I decided to forgo an intended PhD program in psychology in order to study integrative nutrition. I spent a year researching the chemistry, sociology and politics of how food impacts not only obesity and diabetes, but learning and behavior as well. I learned how dramatically our food supply has changed in the past fifty years. The industrialization of food in America has resulted in abundance and affordability, but like the balloon squeezed at one end, there's an opposite impact at the other. American kids are often overfed, yet undernourished. Grains and produce grown in chemicalized, depleted soils and highly processed foods are filling children's bellies without feeding their bones, blood and brains. Recent studies prove that colorings and preservatives affect behavior, producing ADHD symptoms in otherwise normally behaving children. Though there's still controversy over the food and autism connection, major improvements are reported with children who strictly adhere to an organic, whole food diet. Research also shows that school kids will eat better food if its served, and the results are better test scores, attendance, and athletic performance.

School food is merely a reflection of America's food culture as a whole. I chose to focus on school food because schools are supposed to provide a healthy learning environment, and I figured if more parents knew what their kids were eating in school, we might be able to change the paradigm. Ann Cooper and the Ross school inspired me to channel my passion and my profession into a project that would become both a movie and a movement.

When I began filming, I started in my own community. Our school food was better than some, but left a lot to be desired. I discovered that despite sending our daughter to school with a lunchbox packed with food she liked from home, she was regularly purchasing junk food in the cafeteria. In neighboring towns, I met many moms who had valiantly tried and failed to get better food into their schools. Criticized as nutrition Nazis and food police, they were often ostracized, banished from school cafeterias and occasionally even run out of town. It was a greater effort to find successful models to document, but I was eventually led to many.

So is the subject of school food sexy enough for mainstream media? The movie, Two Angry Moms, just now being released, has already spawned a movement of "angry moms" (and dads) numbering in the thousands. The former Texas Secretary of Agriculture said it would take two million angry moms to change school food. It seems we are on our way. Two Angry Moms is, in fact, a minor media phenomenon.
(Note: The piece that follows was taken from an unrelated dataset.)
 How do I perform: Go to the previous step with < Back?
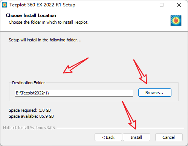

We have appeared on Good Morning America, Fox News Live, NPR, the cover of USA Today, the New York Times, Prevention Magazine and many others. We'll be touring the nation with the film in 2008. As a result of previews in the fall, we're already getting emails from parents across America reporting positive results and a demand for more screenings.

So, what will happen in my town? Will we get the hypocritical "healthy whole wheat pizza crust" and 100-calorie snack bags with our artificially sweetened low fat chocolate milk? Will we continue to serve "food products" in plastic bags and bottles with long, unpronounceable ingredient lists in tiny print? Or will we get a school food program that integrates food into the classroom and the curriculum as well as the cafeteria? Will we get elementary and middle school kids planting and growing a school garden, high schoolers learning media literacy and food politics, creating and testing recipes? Will our school food service director seek out and find local sources for fresh fruits and vegetables, hormone and antibiotic-free milk, pasture raised meats and poultry? Will our cafeteria be a place where meals are cooked from scratch, with smells that tempt not only the students, but also the staff to purchase breakfast and lunch there?

Why is school food so controversial, so political? I'm going to keep blogging about the developments in my town as a sequel to the movie. Hopefully the tide will turn, the point will tip, and a few of the 2 million angry moms will step up to the table here in my hometown in 2008.